Nunca me han dado miedo las alturas, pero sí
los vacíos. Mi total indiferencia a la idea de construir un rascacielos encima
de un elefante se compensa con el terror absoluto que siento a los vestidos que
no dejan asomar los pies, al núcleo de la tierra y a los hormigueros. El mundo
es tan complicado como la relación que tengo con mamá, al mundo le da igual que
nos hundamos. Un día puedo ser la reina del baile, y sin darme cuenta me
convertiré, en años que pasan como segundos, en la reina de mi propio
hundimiento, con corona, con bastón y con ocho millones de preguntas sin
resolver que acentuarán mi caída en picado. Pero no puedo culpar a nadie, ni
siquiera a los que inventaron la contabilidad del tiempo; no puedo gritar a
nadie para que me lance una cuerda, porque el mundo forma parte del mundo, y ni
si quiera los monstruos de mis pesadillas tienen la culpa de que a mí me duela
el cerebro.
Por esto existe la maldad.
Todos los disparos y golpes son las
consecuencias de un agudo dolor de cerebro. Las personas no sabemos convivir
gracias a la estupidez que se nos ha sido otorgada, pero sí aprendemos
rápidamente a diferenciar entre clases sociales, a desconfiar y a odiar con
todas las fuerzas que nuestro cascarón humano sin lana esponjosa nos permite. En
nuestra naturaleza existe también un profundo deseo de salir corriendo y huir
de nosotros mismos, de ponernos ropa cinco tallas más grande y correr mientras
el viento nos azota, moviéndonos de un lado a otro e incitándonos a una
rebelión contra natura. El problema es que existen demasiadas opciones para
huir de nuestros pensamientos y dolores, y pocas veces acertamos a la vez.
Nadie mira por la raza humana, ni siquiera por su propio país; hemos crecido
con una filosofía errónea que nos incita a pensar como individuo, impulsando la
división, y por tanto, el dolor agudo de cerebro.
Siempre he creído en la
diversidad de opiniones, en que cada persona tenga un riff de guitarra
favorito, una visión distinta de un paseo por la playa y una piel preferida.

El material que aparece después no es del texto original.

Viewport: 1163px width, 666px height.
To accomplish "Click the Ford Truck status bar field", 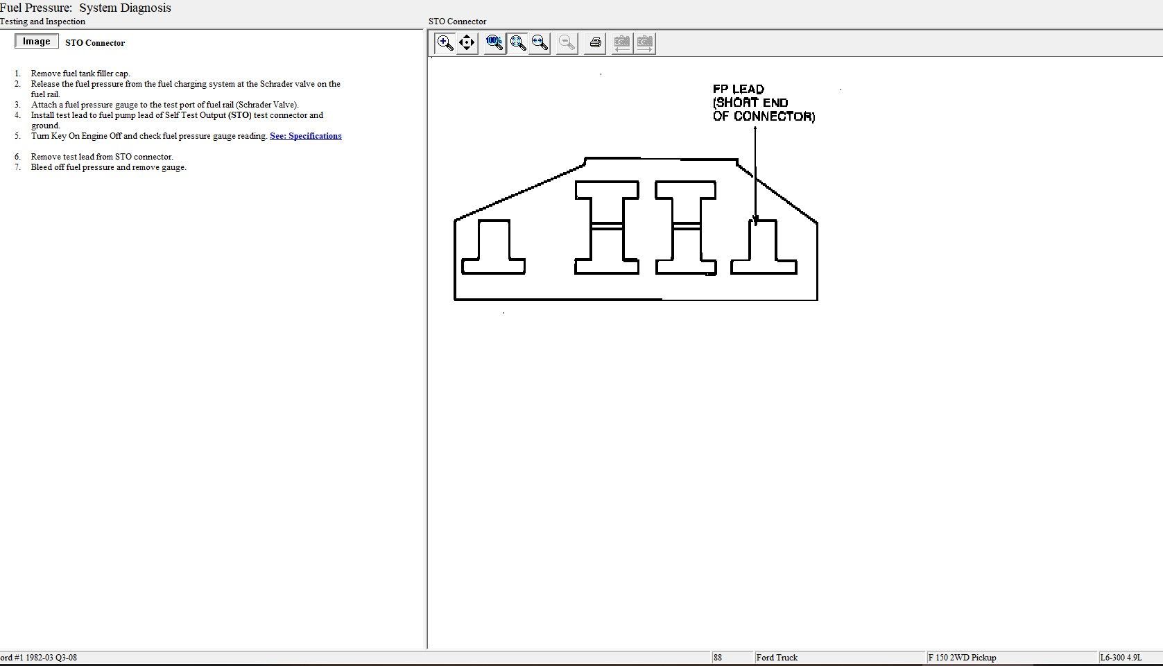I will click(777, 658).
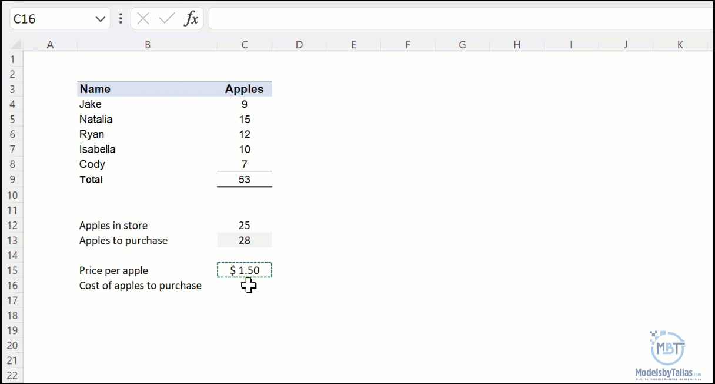Select the Apples header cell

click(244, 88)
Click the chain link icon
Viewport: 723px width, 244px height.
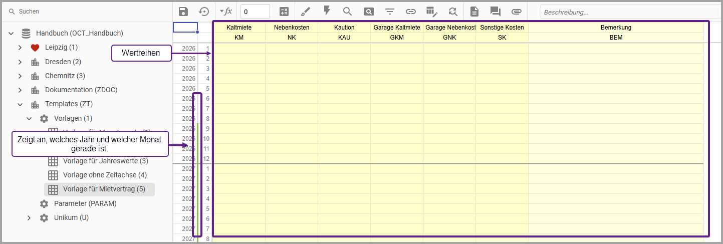coord(410,12)
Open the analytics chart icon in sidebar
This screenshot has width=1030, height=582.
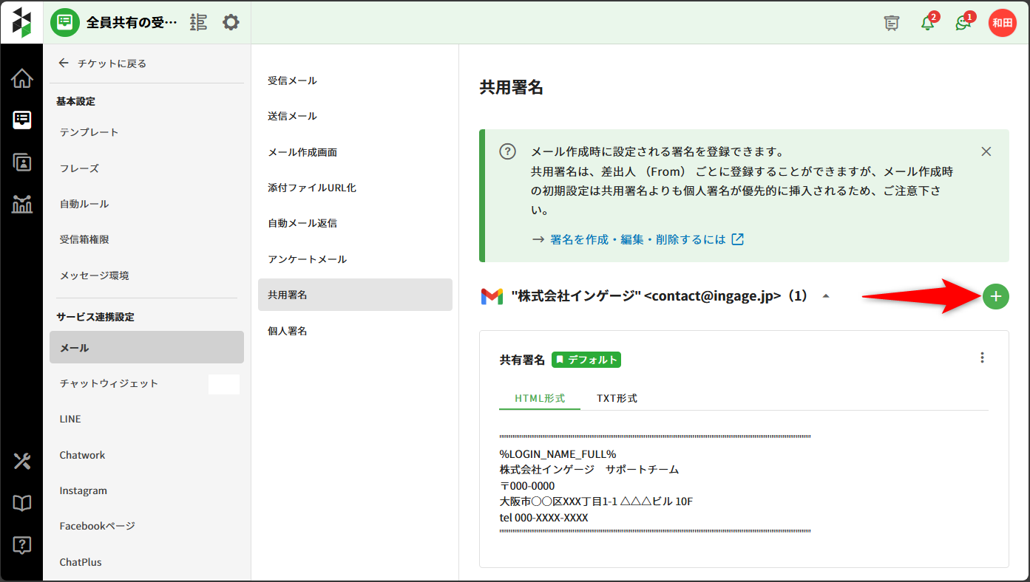[x=21, y=204]
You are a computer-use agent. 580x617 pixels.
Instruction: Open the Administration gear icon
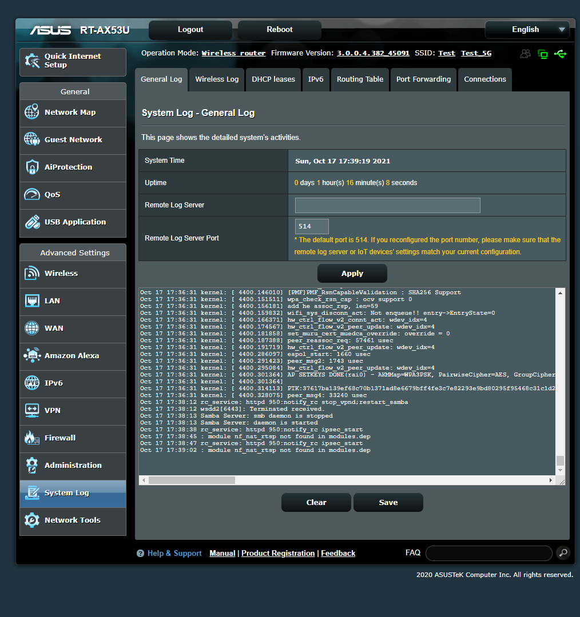coord(32,466)
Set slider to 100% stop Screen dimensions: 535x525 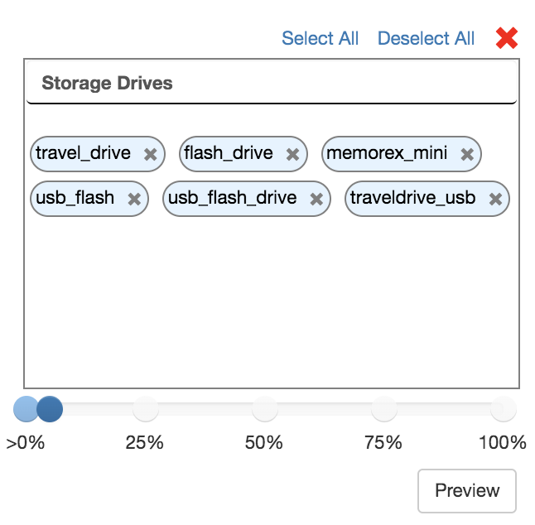[503, 408]
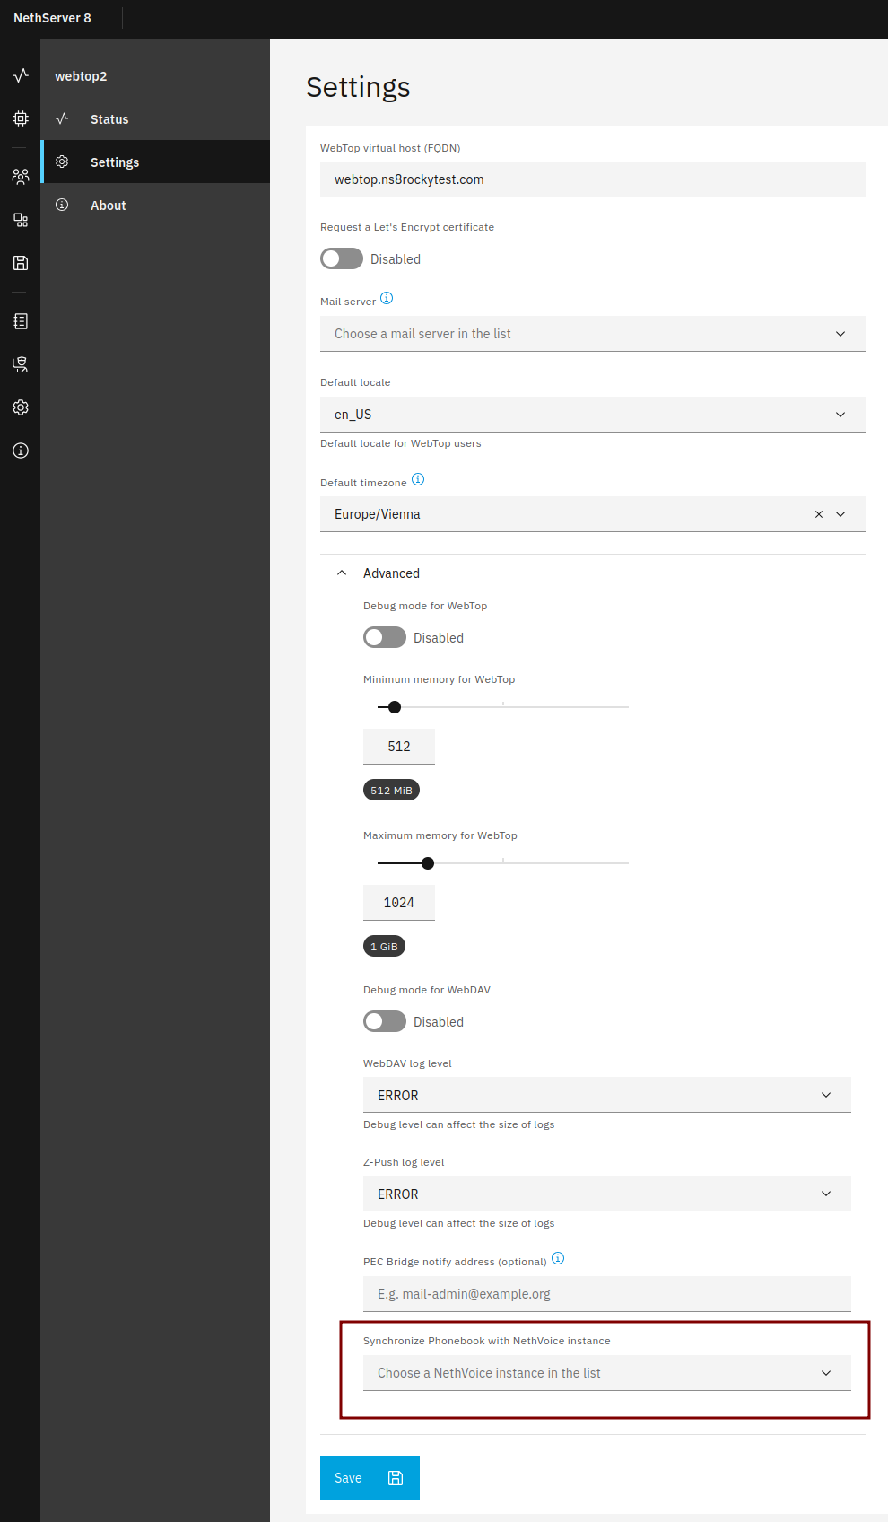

Pero cuando se trata de la humanidad, de la supervivencia, hay muy pocas cosas
que nos unan y hagan de nosotros un solo ente que luche por la convivencia en un
espacio reducido. Es ridículo que levantemos nuestros párpados y abramos
nuestras bocas con admiración ante una pelota que atraviesa una cesta
vertical, y aún más ridículo que aplaudamos a personas que se hacen millonarias
a costa de vendernos seguridad, corbatas limpias y viajes a la luna con buffet
libre. Parece que aún nadie nos ha enseñado que los súper héroes no existen ni
lo harán, que todo son máscaras y símbolos a los que otorgamos un poder a
ciegas; un poder que se convierte en opio maldito y nos embriaga con promesas e
inyecciones de placebo.
Hoy en día nadie valora el trabajo de los demás, pero
las tengo conmigo de que no todos lo hacemos adrede, aunque siento lástima por
las personas que editaron y produjeron cintas en VHS, intransferibles,
perfectas y vanguardistas para su tiempo; que ahora ven convertido en polvo
todo ese proceso que consiguió hacerles sentir realizado. Si actualmente no
valoramos las ideas de los demás es porque vivimos un tiempo en el que valorar
nuestras propias ideas resulta absurdo.
¿Y cómo vamos a vivir el amor igual
que hace 50 años? Me agazapo entre las sábanas pensando que entre todos hemos destruido el amor. Y eso no me deja dormir. Me requiere un proceso mental, lento, que durante horas me transporta sobre pensamientos caóticos, como la sexualidad de las ovejas lanudas y la precaria situación del mundo, que me da tanto miedo.